[Records for pointing to text and elements]

###

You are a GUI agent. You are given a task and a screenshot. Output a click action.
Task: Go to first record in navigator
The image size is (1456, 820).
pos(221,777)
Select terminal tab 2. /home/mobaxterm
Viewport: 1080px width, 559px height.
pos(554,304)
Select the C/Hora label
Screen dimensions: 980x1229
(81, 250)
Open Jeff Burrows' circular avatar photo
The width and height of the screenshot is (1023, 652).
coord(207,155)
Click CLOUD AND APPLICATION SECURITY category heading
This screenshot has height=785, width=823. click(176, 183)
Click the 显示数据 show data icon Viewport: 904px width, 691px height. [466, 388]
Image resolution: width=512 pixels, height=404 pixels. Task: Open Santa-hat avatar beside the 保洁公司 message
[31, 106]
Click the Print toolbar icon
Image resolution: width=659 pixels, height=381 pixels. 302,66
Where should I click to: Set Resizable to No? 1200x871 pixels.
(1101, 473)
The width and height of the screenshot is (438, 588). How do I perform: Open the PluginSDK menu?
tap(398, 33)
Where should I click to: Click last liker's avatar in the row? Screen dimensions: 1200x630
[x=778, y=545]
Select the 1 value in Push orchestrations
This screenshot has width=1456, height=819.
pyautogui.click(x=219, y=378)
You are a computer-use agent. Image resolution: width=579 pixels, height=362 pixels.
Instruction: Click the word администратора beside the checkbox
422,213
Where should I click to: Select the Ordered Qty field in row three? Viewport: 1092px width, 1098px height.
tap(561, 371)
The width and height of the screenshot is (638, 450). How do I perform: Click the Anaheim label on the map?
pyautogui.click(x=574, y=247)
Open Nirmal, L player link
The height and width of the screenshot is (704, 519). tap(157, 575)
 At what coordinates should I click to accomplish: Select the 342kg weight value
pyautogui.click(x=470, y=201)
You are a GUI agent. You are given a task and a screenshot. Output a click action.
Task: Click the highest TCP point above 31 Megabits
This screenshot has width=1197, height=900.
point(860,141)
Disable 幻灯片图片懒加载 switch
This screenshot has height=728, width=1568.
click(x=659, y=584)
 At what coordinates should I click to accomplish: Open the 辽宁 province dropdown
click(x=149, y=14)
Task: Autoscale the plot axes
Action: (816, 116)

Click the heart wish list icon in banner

###

What you have to do — Update the records above so that every "Viewport" reads "Window", leaving everything else unchanged.

Exercise response —
You are a GUI agent. You are given a task and a screenshot. Output a click action.
Task: Go to first record in navigator
The image size is (1456, 820).
pos(221,777)
Select terminal tab 2. /home/mobaxterm
Window: 1080px width, 559px height.
pos(554,304)
Select the C/Hora label
Screen dimensions: 980x1229
(81, 250)
Open Jeff Burrows' circular avatar photo
The width and height of the screenshot is (1023, 652).
coord(207,155)
Click CLOUD AND APPLICATION SECURITY category heading
This screenshot has height=785, width=823. click(176, 183)
Click the 显示数据 show data icon Window: 904px width, 691px height. [466, 388]
Image resolution: width=512 pixels, height=404 pixels. Task: Open Santa-hat avatar beside the 保洁公司 message
[31, 106]
Click the Print toolbar icon
Image resolution: width=659 pixels, height=381 pixels. 302,66
Where should I click to: Set Resizable to No? 1200x871 pixels.
(1101, 473)
The width and height of the screenshot is (438, 588). How do I perform: Open the PluginSDK menu?
tap(398, 33)
Where should I click to: Click last liker's avatar in the row? Screen dimensions: 1200x630
[x=778, y=545]
Select the 1 value in Push orchestrations
This screenshot has width=1456, height=819.
pyautogui.click(x=219, y=378)
You are a computer-use agent. Image resolution: width=579 pixels, height=362 pixels.
Instruction: Click the word администратора beside the checkbox
422,213
Where should I click to: Select the Ordered Qty field in row three? Window: 1092px width, 1098px height.
tap(561, 371)
The width and height of the screenshot is (638, 450). How do I perform: Click the Anaheim label on the map?
pyautogui.click(x=574, y=247)
Open Nirmal, L player link
The height and width of the screenshot is (704, 519). tap(157, 575)
 At what coordinates should I click to accomplish: Select the 342kg weight value
pyautogui.click(x=470, y=201)
You are a GUI agent. You are given a task and a screenshot. Output a click action.
Task: Click the highest TCP point above 31 Megabits
This screenshot has width=1197, height=900.
point(860,141)
Disable 幻灯片图片懒加载 switch
This screenshot has height=728, width=1568.
click(x=659, y=584)
 At what coordinates should I click to accomplish: Open the 辽宁 province dropdown
click(x=149, y=14)
Task: Autoscale the plot axes
Action: (816, 116)

Click the heart wish list icon in banner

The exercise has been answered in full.